Most honorable villains?

Give Supes a break – he was created in 1933, when Roosevelt was President and the New Deal was the great idea of the time…

Hans Delbruck

He was real!! :eek:

1938, actually. :slight_smile:

First, I’ll object to Raguleader’s characterization of Lester Tourville as a villian. He’s an antagonist, surely. But not a villian.

As for Rob Pierre… He’s a mixed bag, but also stuck with a no-win situation. Now, Oscar St. Just, his right hand man, however, is something of a monster. Neither man is personally vile, nor even cruel. But they embraced ruthlessness as a tool and were trapped by it.

If one wants to find characters I think are villians in the Honorverse, Admiral Esther McQueen, I think comes closer to it than many. Pierre was far more concerned about the general good than his actions may have implied; McQueen was simply in it for personal power. She had a number of virtues, including loyalty. But, her motives are a bit murky, I think.

Now, from the old StarBlazers cartoon, let’s not forget Deslock. Flaming megalomaniac, ego the size of a small star, hedonist. And still found that his allies could so disgust him, he’d turn on them, and join forces with his former enemies to stop them.

I’m amazed nobody has mentioned Lord Venturi from Disc World yet.

Vetinari. And he’s not even really a villain in most of the books he appears in. In fact, in Jingo, he’s one of the heroes.

:rolleyes:

Anybody got a link to that SuperDickery page? That thing was excellent.

Then we could add Lord Downy. He runs a school that trains people in the art of killing people, but as everyone knows, Assassins have a meticulous code on the Discworld.
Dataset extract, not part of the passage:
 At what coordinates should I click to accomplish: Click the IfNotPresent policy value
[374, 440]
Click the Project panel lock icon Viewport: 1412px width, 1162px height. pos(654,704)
More of an adversary than a villain, but Javert in Les Miserables (certainly the musical, it’s been too long since I read the book) is quite honorable. His dogged pursuit of Valjean is the result of his honor-bound duties as a law enforcement officer, and he has a profound respect for the letter (if not the spirit) of the law.

Granted, his honor causes his brain to pretty well explode in the face of the knowledge that a man can be both a criminal and a good human being, and he goes crazy and jumps off a bridge to his death. C’est la vie.

www.superdickery.com

OK, I’ll grant you that one. Still, Lester’s gotta get some villian points for apparantly supporting the entire galaxy’s tobbaco industry single-handedly :smiley:

Not sure if I would go so far as to call St. Just honorable, though he was very loyal to his boss. Well, his second boss.

Ah yes, McQueen, the only Havenite Admiral to fail twice at getting rid of The Committee of Public Safety. The woman just couldn’t catch a break. :smiley: . A tad bloodthirsty at times, she was. Must go with the territory though.

It’s actually kinda tricky to pick out villians amongst the Havenite camp though, where most of the more heroic characters apparantly started out as terrorist/revolutionaries, and many of the characters who didn’t either defect to the Manticoran Alliance or happen to be in bed with the aforementioned terrorists/revolutionaries. :smiley:

From Buffy the Vampire Slayer, I’d like to nominate Spike the Vampire. Though one of the more capable vampire baddies (he had two Slayer deaths to his credit, far more than most vampires manage), he would almost always keep his end of a bargain (like when he left Sunnydale in return for Buffy sparing Drusilla’s life), and was willing to help the good guys when someone wanted to bring about an end to the world (“I like the world. It’s got all these people running around, like Happy Meals with legs.”)

Bester and Morden were both rather honorable (if also rather snakey and manipulative) villians on Babylon 5.

that page is full of Malware, as I’ve warned others before.